Textauszug:
# # # #

Wahlvorstand bestimmen

Der Betriebsrat selbst bestimmt den Wahlvorstand. Hierfür reicht ein Beschluss mit einfacher Mehrheit nach § 33 BetrVG. Auch der Betriebsausschuss kann den Wahlvorstand bestellen, wenn der Betriebsrat ihm diese Aufgabe übertragen hat. Außerdem bestimmt der Betriebsrat den Vorsitzenden des Wahlvorstands. Wird ein Beschluss nicht gefasst, wählt der Wahlvorstand selbst eines seiner Mitglieder als Vorsitzenden.

Ein Sonderfall: Der Betriebsrat hat acht Wochen vor Ablauf der Amtszeit des Betriebsrats keinen Wahlvorstand bestellt. Hier gibt es zwei Möglichkeiten: Das Arbeitsgericht bestellt einen Wahlvorstand auf Antrag von mind. drei wahlberechtigten Arbeitnehmern oder einer im Betrieb vertretenen Gewerkschaft (§ 16 Abs. 2 BetrVG). Alternativ bestellt ein Gesamtbetriebsrat oder ein Konzernbetriebsrat den Wahlvorstand (§ 16 Abs. 3 BetrVG).

Betriebsrat erstmals wählen

Das Betriebsverfassungsgesetz regelt auch, wie der Wahlvorstand bestellt wird, wenn ein Betriebsrat erstmals gewählt wird (§§ 16 Abs. 1, 2, 17 BetrVG).

Hier ist es jederzeit möglich, einen Wahlvorstand zu bestellen. Dieser besteht aus drei wahlberechtigten Arbeitnehmern. Einer von ihnen übernimmt den Vorsitz. Auch hier kann man mehr als drei Mitglieder des Wahlvorstands bestellen, falls erforderlich. Ersatzmitglieder kann man ebenfalls ernennen.

# # # #

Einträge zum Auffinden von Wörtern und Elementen

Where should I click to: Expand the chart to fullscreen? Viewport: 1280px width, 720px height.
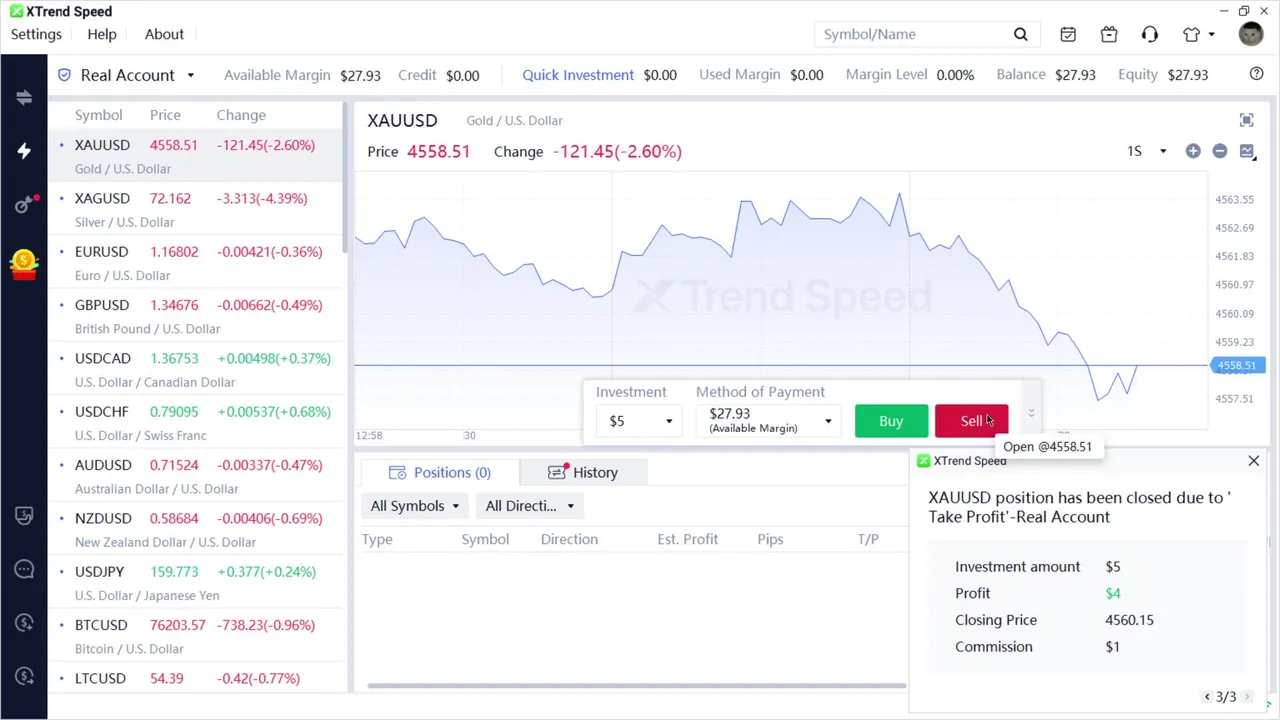click(x=1246, y=120)
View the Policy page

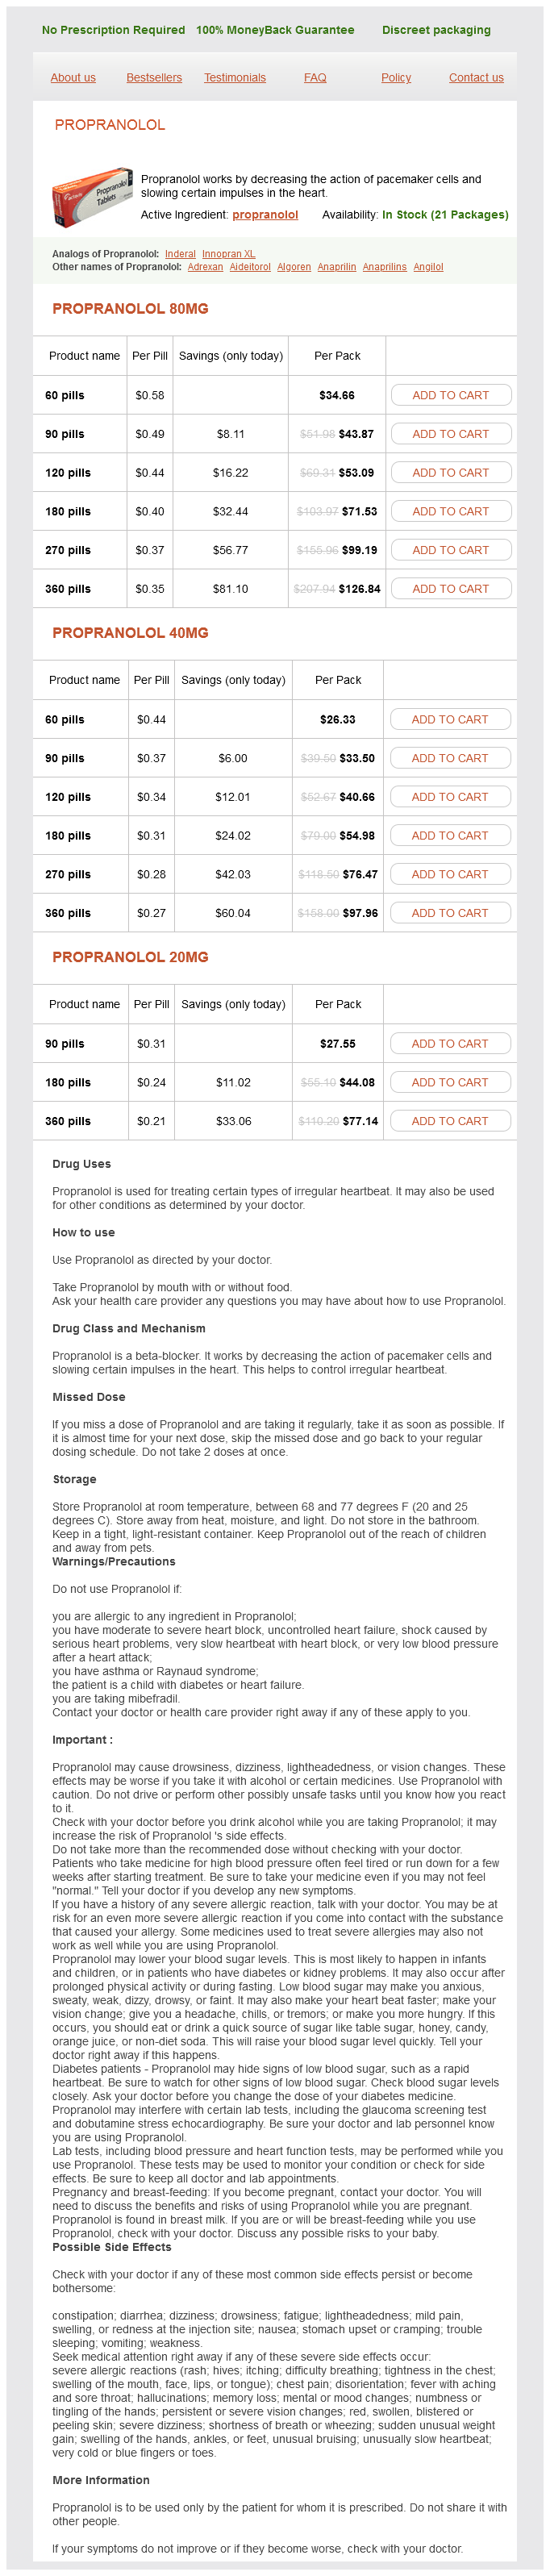[396, 78]
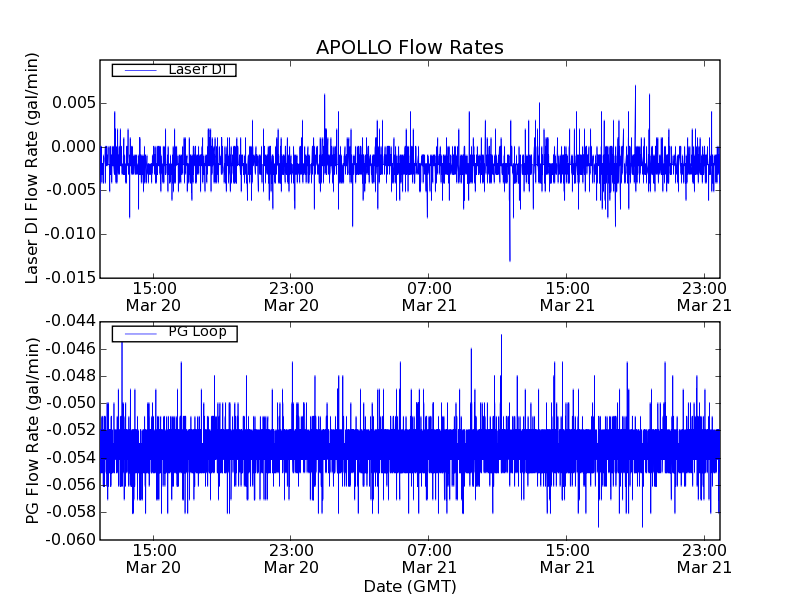The height and width of the screenshot is (600, 800).
Task: Click the -0.015 tick label on top plot
Action: coord(66,277)
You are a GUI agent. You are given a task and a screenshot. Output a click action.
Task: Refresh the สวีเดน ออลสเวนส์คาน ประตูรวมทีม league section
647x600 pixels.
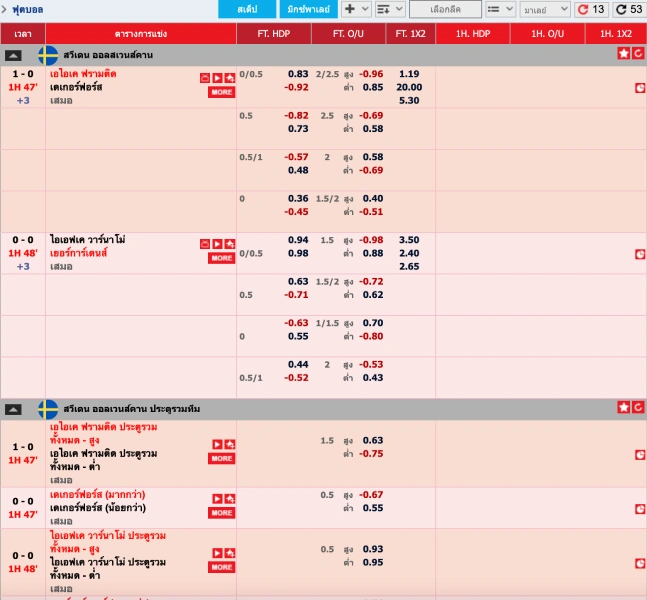638,407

# # # #

Aufgaben:
(1) Fasse den Absatz im Text über den Wahlvorstand, der mit „Ein Sonderfall:“ beginnt, als Liste zusammen. Die wesentlichen Fakten müssen erhalten bleiben.
(2) Erkläre anhand des Textes über den Wahlvorstand in höchstens drei Sätzen, warum der Wahlvorstand seinen Vorsitzenden in manchen Fällen selbst wählt.
(3) Führe bitte den Text über den Wahlvorstand im Anschluss an seinen letzten Satz weiter.

Antworten in Reihenfolge:
(1)
- Sonderfall: Der Betriebsrat hat acht Wochen vor Ablauf seiner Amtszeit keinen Wahlvorstand bestellt.
- Erste Möglichkeit: Das Arbeitsgericht bestellt den Wahlvorstand auf Antrag von mindestens drei wahlberechtigten Arbeitnehmern oder einer im Betrieb vertretenen Gewerkschaft (§ 16 Abs. 2 BetrVG).
- Zweite Möglichkeit: Ein Gesamtbetriebsrat oder ein Konzernbetriebsrat bestellt den Wahlvorstand (§ 16 Abs. 3 BetrVG).

(2) Grundsätzlich bestimmt der Betriebsrat den Vorsitzenden des Wahlvorstands. Fasst der Betriebsrat dazu jedoch keinen Beschluss, wählt der Wahlvorstand selbst eines seiner Mitglieder als Vorsitzenden.

(3)
Besonderheiten im Verfahren einer erstmaligen Wahl

Im Verfahren gibt es weitere Besonderheiten:

Gibt es im Betrieb einen Gesamtbetriebsrat oder einen Konzernbetriebsrat, bestimmt dieser den Wahlvorstand. Andernfalls wählt in einer Betriebsversammlung die Mehrheit der anwesenden Arbeitnehmer den Wahlvorstand. Zur Betriebsversammlung können drei wahlberechtigte Arbeitnehmer des Betriebs oder eine im Betrieb vertretene Gewerkschaft einladen.

Es findet trotz Einladung keine Betriebsversammlung statt oder es wird während der Betriebsversammlung kein Wahlvorstand gewählt? In diesem Fall bestellt das Arbeitsgericht auf Antrag von mind. drei wahlberechtigten Arbeitnehmern oder einer im Betrieb vertretenen Gewerkschaft den Wahlvorstand.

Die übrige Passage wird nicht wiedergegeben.